### Vorliegender Text:
====================
Sonntag, der 23. April 2006. Bamberg/Berlin.

5.16 Uhr:
War in die Regnitz pinkeln.
Mein Junge tat das vorgestern schon, und ich beneidete ihn etwas drum. Nun bin ich heute so früh hoch, daß auch ich es konnte: es ist ja alles dunkel noch, zumal ein Sonntag, an dem Früharbeiter nicht zu erwarten sind; hier in der Villa sowieso nicht, aber auch nicht auf der Promenade am drübigen Ufer. Nicht, daß ich mich andernfalls scheute: doch will ich niemandes Schamgefühl verletzen; es geht ja nicht um Provokation.
Wie auch immer, ein warmes Gefühl, so etwas – und eben hier: d a s – zu tun; es verleiht einem momentane Sicherheit Festigkeit, als markierte man sein Gebiet im festen Instinkt, die Grenzen würden nun, in aller Regel jedenfalls, akzeptiert. A u c h ein Atavismus, ganz gewiß. Aber einer, der, betrachtet man ihn, leise lächeln macht.
====================
### Auszug aus Datensatz:

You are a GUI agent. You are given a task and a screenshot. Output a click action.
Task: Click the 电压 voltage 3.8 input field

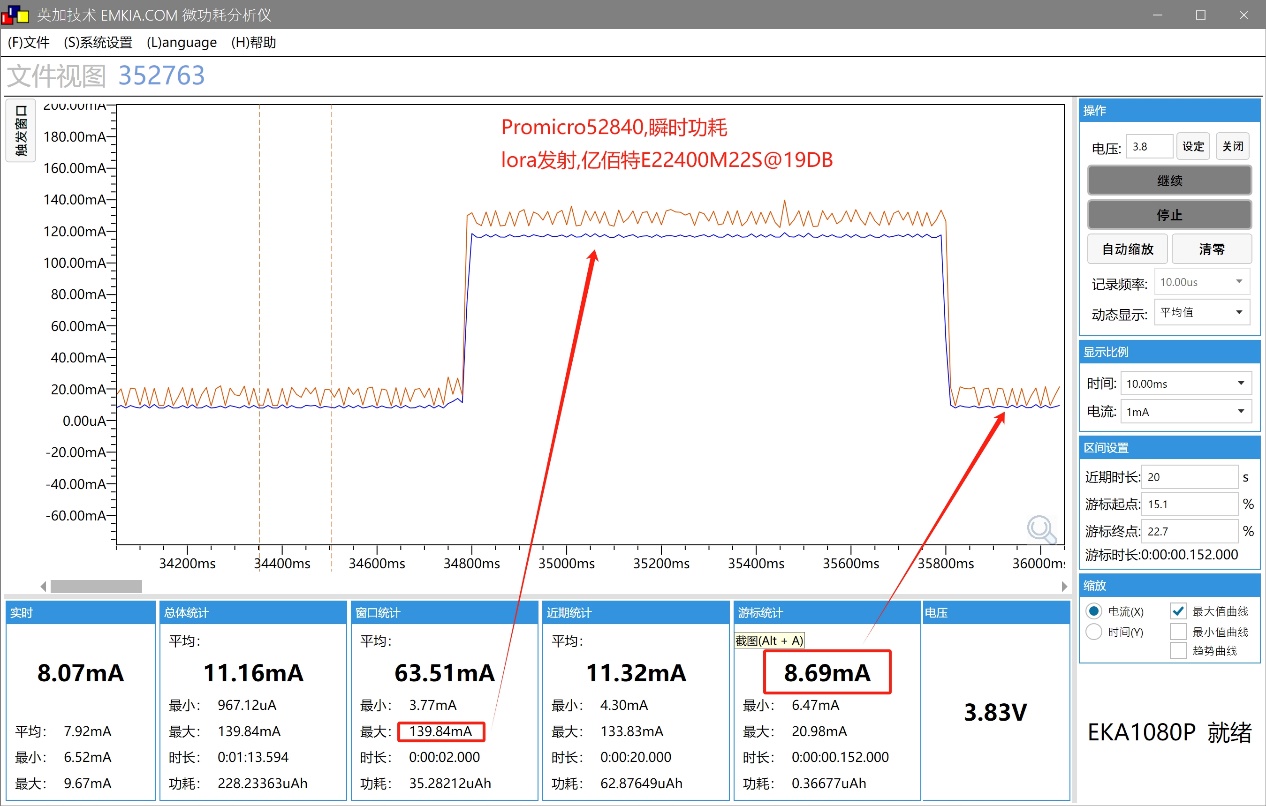coord(1148,146)
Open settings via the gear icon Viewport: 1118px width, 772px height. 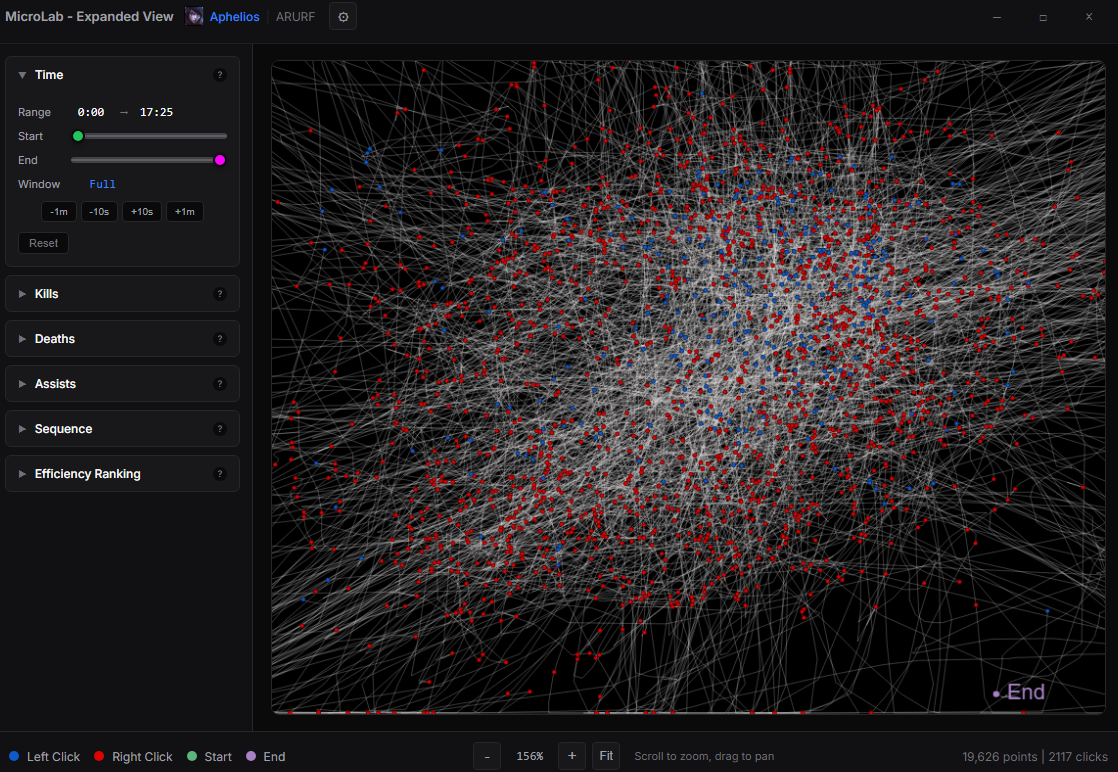tap(343, 17)
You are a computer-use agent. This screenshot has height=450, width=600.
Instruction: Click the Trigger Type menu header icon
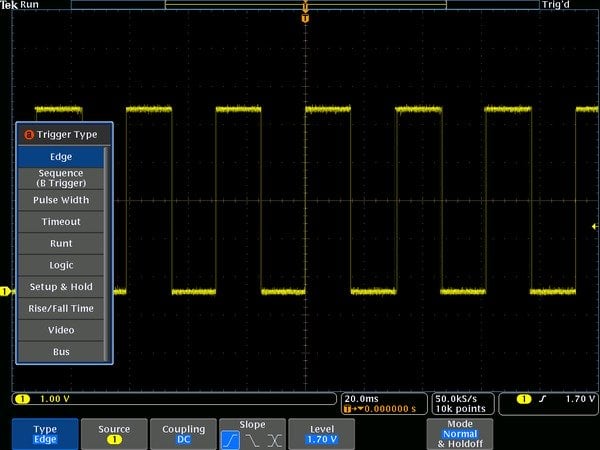[x=28, y=135]
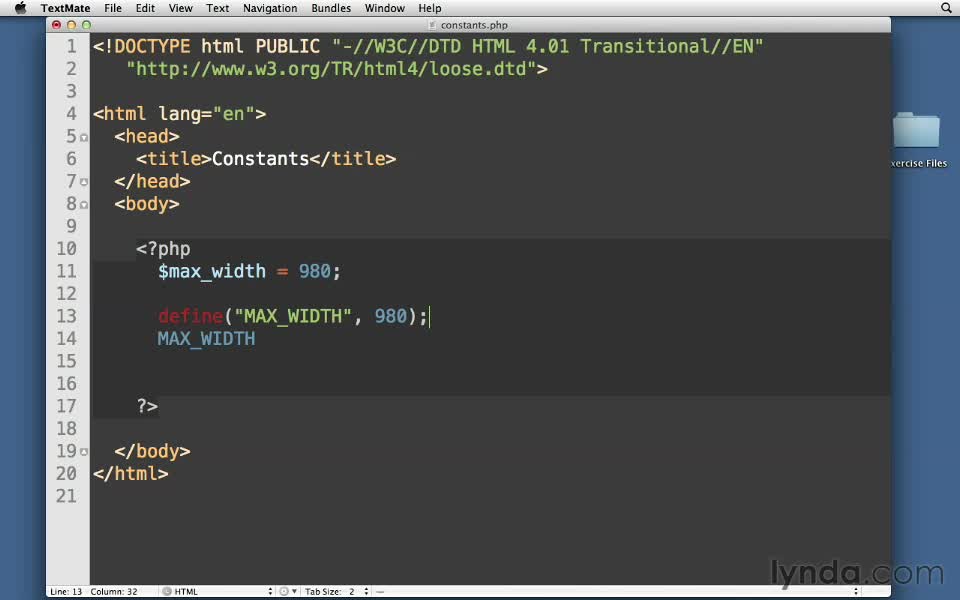The height and width of the screenshot is (600, 960).
Task: Place cursor on MAX_WIDTH at line 14
Action: [x=206, y=339]
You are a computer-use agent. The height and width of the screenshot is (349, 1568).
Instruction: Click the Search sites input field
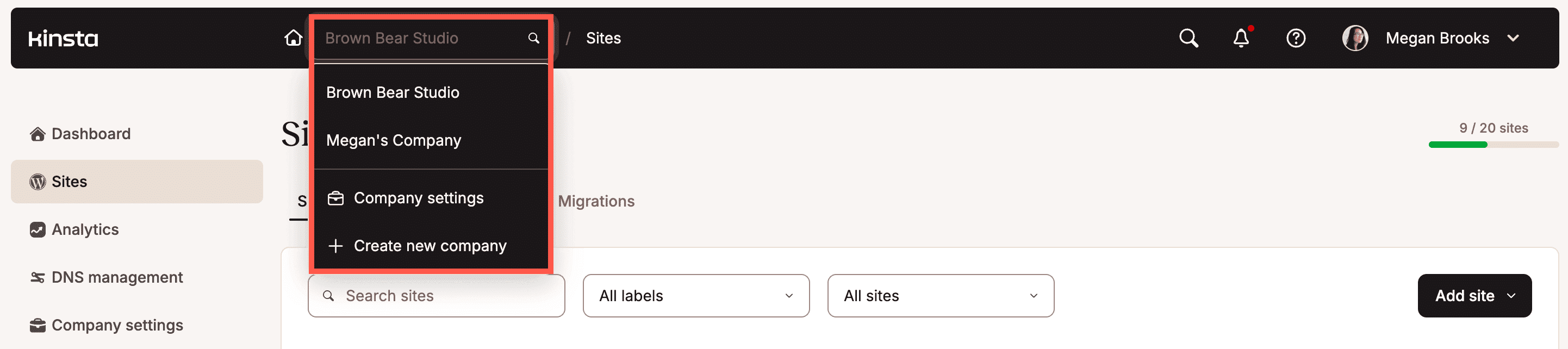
====================
### Zu lösende Aufgaben:
1. Welches Datum trägt der Tagebucheintrag?
2. Schreib aus dem Tagebucheintrag den Abschnitt ab, der mit den Worten „Mein Junge tat“ beginnt und mit „leise lächeln macht.“ aufhört.
Die Einträge braucht man zur Bearbeitung nicht.

### Lösungen je Aufgabe:
1. Sonntag, den 23. April 2006.

2.
Mein Junge tat das vorgestern schon, und ich beneidete ihn etwas drum. Nun bin ich heute so früh hoch, daß auch ich es konnte: es ist ja alles dunkel noch, zumal ein Sonntag, an dem Früharbeiter nicht zu erwarten sind; hier in der Villa sowieso nicht, aber auch nicht auf der Promenade am drübigen Ufer. Nicht, daß ich mich andernfalls scheute: doch will ich niemandes Schamgefühl verletzen; es geht ja nicht um Provokation.
Wie auch immer, ein warmes Gefühl, so etwas – und eben hier: d a s – zu tun; es verleiht einem momentane Sicherheit Festigkeit, als markierte man sein Gebiet im festen Instinkt, die Grenzen würden nun, in aller Regel jedenfalls, akzeptiert. A u c h ein Atavismus, ganz gewiß. Aber einer, der, betrachtet man ihn, leise lächeln macht.